2) Fund adoption like you fund installation
Training, floor-walking, clinical informatics time, and continuous improvement are not optional extras. If EPR value is the goal, the “after go-live” budget should be visible and protected.
3) Measure outcomes that reflect real work
Not “system live”, but:
- time saved per shift (verified)
- reduction in duplication and re-keying
- medication safety indicators
- discharge process time
- incident response readiness (tested)
4) Standardise where it hurts most: identity and data exchange
Local flexibility has value.

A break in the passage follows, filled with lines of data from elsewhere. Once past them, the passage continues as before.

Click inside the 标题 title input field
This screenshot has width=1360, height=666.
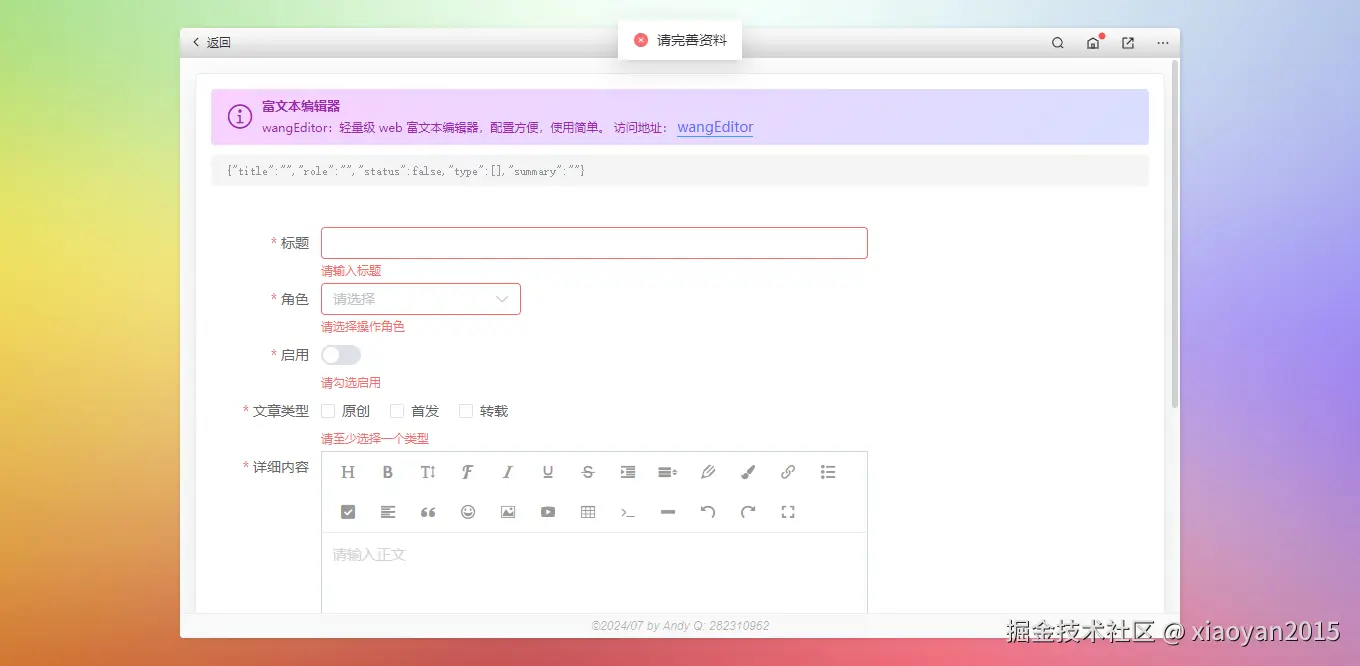pos(594,242)
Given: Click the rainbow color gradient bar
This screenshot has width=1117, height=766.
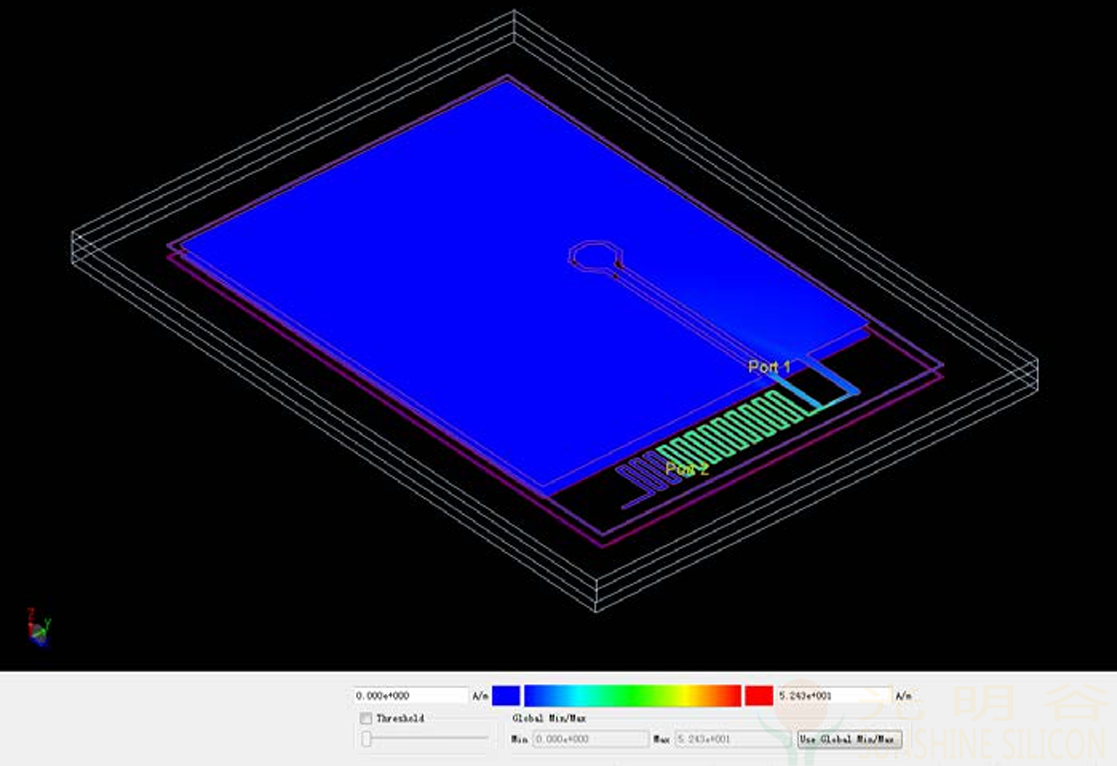Looking at the screenshot, I should coord(633,695).
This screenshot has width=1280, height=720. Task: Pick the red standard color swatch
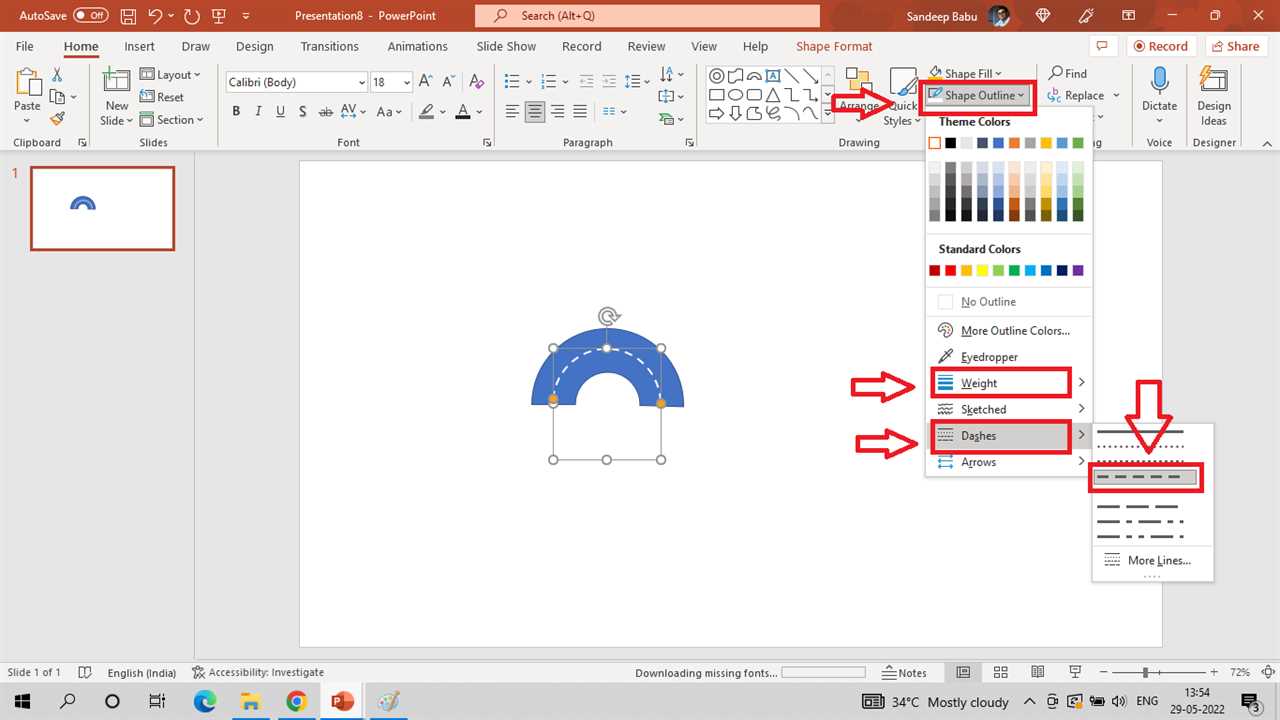coord(950,271)
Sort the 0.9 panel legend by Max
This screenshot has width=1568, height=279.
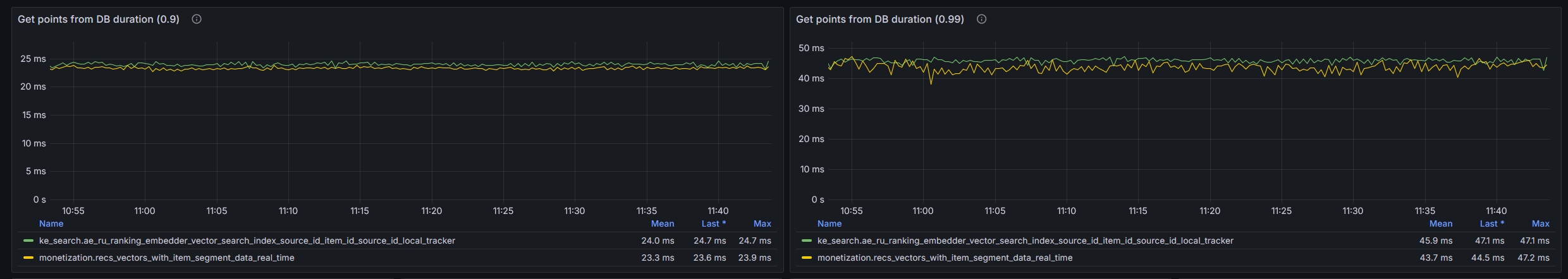762,223
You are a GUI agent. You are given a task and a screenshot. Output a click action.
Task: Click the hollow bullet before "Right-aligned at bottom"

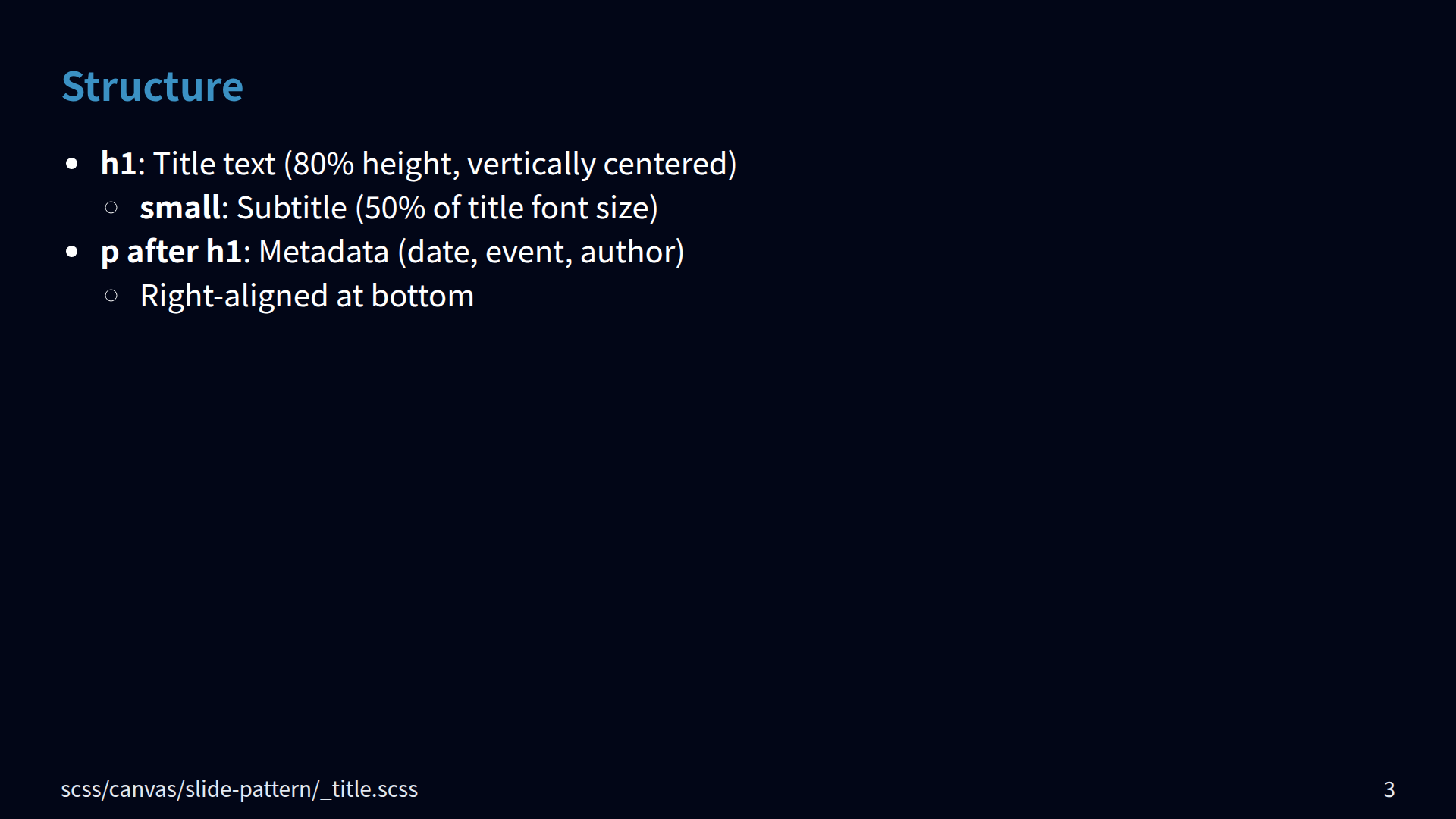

But patient matching, data definitions, and interface standards are where variation becomes a tax.
5) Treat cyber resilience as service continuity, not IT hygiene
WannaCry showed what happens when old estates meet modern threats. Build resilience like you build emergency preparedness: drills, clear roles, and evidence that you can recover.
6) Stop chasing “new” while the foundations are cracking
This is the hard call. Sometimes the brave decision is to pause the shiny pilot and fix the plumbing. Not forever. Just long enough that the pilot has a chance of sticking.
The uncomfortable truth (and the hopeful one)
The uncomfortable truth: the NHS can’t out-innovate its own foundations. If the underlying estate is fragile, every ambitious digital programme becomes a high-wire act.
The hopeful truth:the path forward is known. The targets are being set. Programmes like Frontline Digitisation exist to lift baseline capability. And the conversation is shifting from “buy tech” to “make tech work”, including recognition of the true cost of digitisation across health and care.
Honestly, the NHS doesn’t need another grand story about futuristic hospitals. It needs long, patient craft. The kind that replaces ageing kit, fixes the data plumbing, trains people properly, and makes resilience boringly dependable.
That’s what paying down digital debt looks like.
And when the foundations are right? Then the high-tech ambition stops crashing. It lands. And it helps.